-- THE PROBLEM --
Copy out the records from the line containing "Eddigi legnagyobb frissítését" through the line containing "Legfrissebb fórumtémák (636, 769)", keeping every line in that range, and shift each coordinate in the answers by -148.
========
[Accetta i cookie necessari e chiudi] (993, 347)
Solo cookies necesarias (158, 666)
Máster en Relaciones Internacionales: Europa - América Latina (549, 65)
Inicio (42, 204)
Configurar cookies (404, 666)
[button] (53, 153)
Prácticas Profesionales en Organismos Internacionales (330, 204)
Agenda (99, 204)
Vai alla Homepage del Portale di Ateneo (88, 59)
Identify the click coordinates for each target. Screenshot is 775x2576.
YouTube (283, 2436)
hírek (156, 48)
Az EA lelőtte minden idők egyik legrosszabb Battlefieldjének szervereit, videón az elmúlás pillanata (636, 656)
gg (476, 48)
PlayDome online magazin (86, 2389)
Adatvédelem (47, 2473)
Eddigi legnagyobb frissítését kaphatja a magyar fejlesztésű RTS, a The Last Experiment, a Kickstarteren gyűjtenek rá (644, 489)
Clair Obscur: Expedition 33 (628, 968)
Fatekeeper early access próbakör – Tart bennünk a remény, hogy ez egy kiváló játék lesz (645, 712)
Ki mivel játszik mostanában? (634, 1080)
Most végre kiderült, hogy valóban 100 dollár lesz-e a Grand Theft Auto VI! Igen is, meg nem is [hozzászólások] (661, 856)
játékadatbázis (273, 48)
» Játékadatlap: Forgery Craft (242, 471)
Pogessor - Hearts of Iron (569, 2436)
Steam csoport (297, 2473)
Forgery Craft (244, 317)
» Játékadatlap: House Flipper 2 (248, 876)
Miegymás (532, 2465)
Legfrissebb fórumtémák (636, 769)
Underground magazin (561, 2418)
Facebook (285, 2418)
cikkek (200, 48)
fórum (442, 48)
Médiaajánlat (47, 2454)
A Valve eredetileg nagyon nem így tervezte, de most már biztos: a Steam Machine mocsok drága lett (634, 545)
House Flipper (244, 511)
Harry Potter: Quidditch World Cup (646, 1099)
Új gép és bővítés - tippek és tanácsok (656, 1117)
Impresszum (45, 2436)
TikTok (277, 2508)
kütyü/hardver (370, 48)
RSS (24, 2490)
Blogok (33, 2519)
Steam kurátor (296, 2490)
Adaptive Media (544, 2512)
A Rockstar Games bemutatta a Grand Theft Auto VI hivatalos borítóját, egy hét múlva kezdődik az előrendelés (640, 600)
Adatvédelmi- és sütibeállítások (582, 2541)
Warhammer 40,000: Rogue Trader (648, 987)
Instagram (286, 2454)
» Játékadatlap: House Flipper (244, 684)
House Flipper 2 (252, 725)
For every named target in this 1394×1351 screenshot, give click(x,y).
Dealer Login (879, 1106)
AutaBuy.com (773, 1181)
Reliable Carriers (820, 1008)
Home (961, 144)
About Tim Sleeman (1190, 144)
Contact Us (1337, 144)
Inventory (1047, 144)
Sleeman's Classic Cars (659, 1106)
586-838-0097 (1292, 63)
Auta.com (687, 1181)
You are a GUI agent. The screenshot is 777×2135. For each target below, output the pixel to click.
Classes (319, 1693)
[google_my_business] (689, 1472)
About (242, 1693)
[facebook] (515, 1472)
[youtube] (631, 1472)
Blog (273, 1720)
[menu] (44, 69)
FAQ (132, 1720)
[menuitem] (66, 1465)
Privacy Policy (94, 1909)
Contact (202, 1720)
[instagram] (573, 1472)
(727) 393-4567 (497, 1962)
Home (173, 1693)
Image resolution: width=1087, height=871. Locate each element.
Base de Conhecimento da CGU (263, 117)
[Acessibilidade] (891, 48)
========
-- EXERCISE OUTPUT --
Eddigi legnagyobb frissítését kaphatja a magyar fejlesztésű RTS, a The Last Experiment, a Kickstarteren gyűjtenek rá (496, 341)
Clair Obscur: Expedition 33 (480, 820)
Fatekeeper early access próbakör – Tart bennünk a remény, hogy ez egy kiváló játék lesz (497, 564)
Ki mivel játszik mostanában? (486, 932)
Most végre kiderült, hogy valóban 100 dollár lesz-e a Grand Theft Auto VI! Igen is, meg nem is [hozzászólások] (513, 708)
játékadatbázis (125, -100)
» Játékadatlap: Forgery Craft (94, 323)
Pogessor - Hearts of Iron (421, 2288)
Steam csoport (149, 2325)
Forgery Craft (96, 169)
» Játékadatlap: House Flipper 2 (100, 728)
Miegymás (384, 2317)
Legfrissebb fórumtémák (488, 621)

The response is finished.